A conti fatti, l’economia tedesca è tornata al 98% del livello pre-Covid, mentre quella italiana è risalita al 97%. In altre parole, la Germania continua a fare meglio, malgrado la recessione in corso. E le prospettive non appaiono incoraggianti nel nostro Paese. Dopo essere rimbalzata del 6,5% nel 2020, la nostra economia si sarebbe schiantata contro la variante Omicron e il caro bollette.

Recessione rischio anche per Italia

Confcommercio stima che il PIL nel mese di gennaio sarebbe diminuito dell’1% su dicembre e che l’inflazione a febbraio salirà al 5,6% dal 4,8% del mese scorso. Nell’ultimo trimestre del 2021, pur in deciso rallentamento, il PIL italiano si era espanso dello 0,6%. Ufficialmente, ammesso che nel primo trimestre di quest’anno segnasse una variazione negativa, non saremmo ancora in recessione. Poco importa, però, perché è evidente la frenata in atto. Molte attività stanno o fermando gli impianti o rallentando la produzione per l’impossibilità di tenere testa agli aumenti dei prezzi dell’energia.

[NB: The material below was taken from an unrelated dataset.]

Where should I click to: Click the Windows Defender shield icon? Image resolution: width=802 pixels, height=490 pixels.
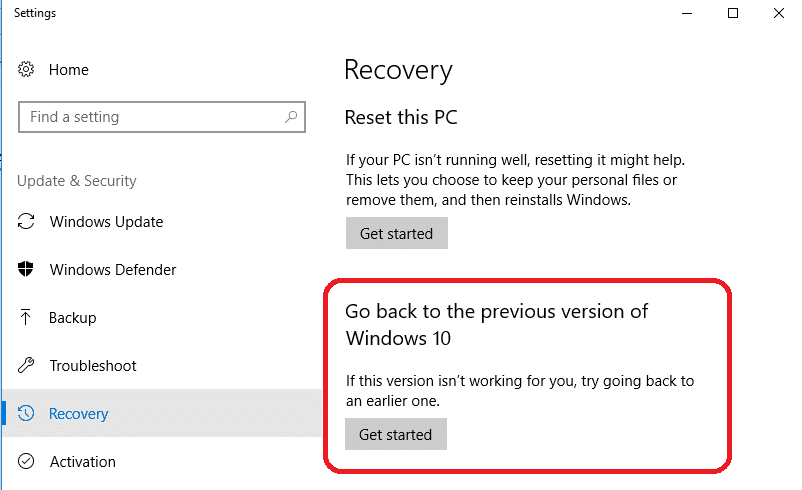click(27, 270)
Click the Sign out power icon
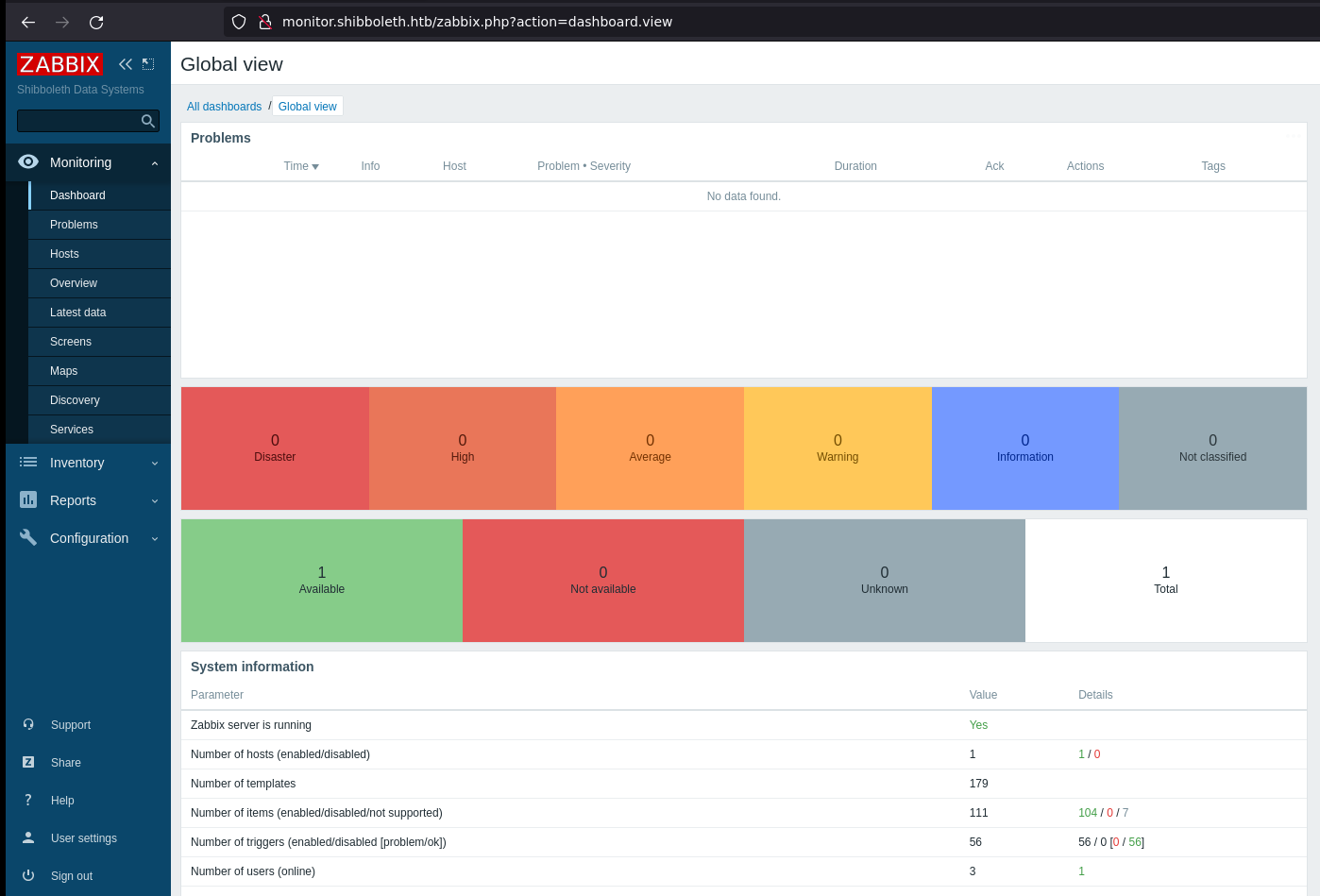The image size is (1320, 896). tap(28, 875)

La seconda recessione tedesca in due anni, poi, crea più di un problema alle imprese esportatrici del Nord-Est, legate all’automotive della Germania. La crisi dei chip e la conseguente riduzione della produzione di auto nel mondo sta assestando un duro colpo proprio all’economia tedesca, che poco prima della pandemia produceva 4,7 milioni di veicoli, esportandone non meno di 3,5 milioni.

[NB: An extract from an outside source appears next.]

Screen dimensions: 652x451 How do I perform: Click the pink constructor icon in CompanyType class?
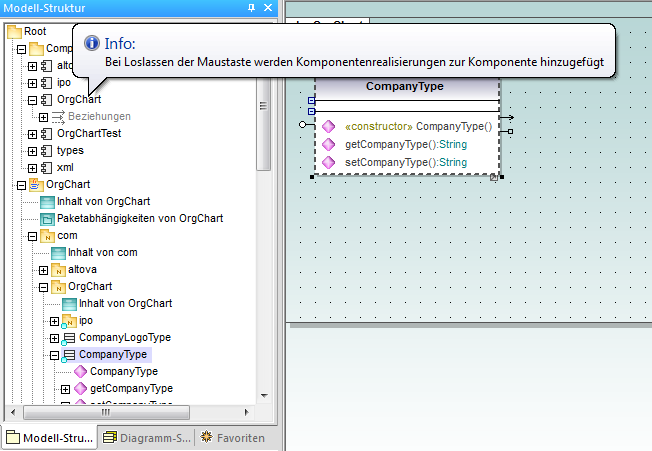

Lo scorso anno, invece, la produzione si è fermata a 3,1 milioni e le esportazioni hanno continuato a scivolare nettamente sotto i 3 milioni.

Queste difficoltà meno temporanee del previsto, unitamente all’alta inflazione, hanno ridotto la fiducia delle imprese tedesche. L’indice IFO non ha fatto che ripiegare dai massimi di giugno fino a dicembre, risalendo per la prima volta a gennaio. D’altronde, neppure il morale dei consumatori è positivo, restando nettamente al di sotto dei livelli pre-Covid e in territorio negativo. A febbraio, segnava -6,7 punti, pur in lieve rialzo dai -6,9 di gennaio. Ma agli inizi del 2020, era a 10, segno che gli effetti della pandemia sull’umore di imprese e famiglie stiano perdurando più delle previsioni. D’altra parte, i tedeschi erano abituati storicamente a tassi d’inflazione molto contenuti persino quando nel resto dell’Occidente galoppavano. Adesso, si ritrovano con prezzi al consumo in crescita annuale del 5%, ai massimi dalla riunificazione.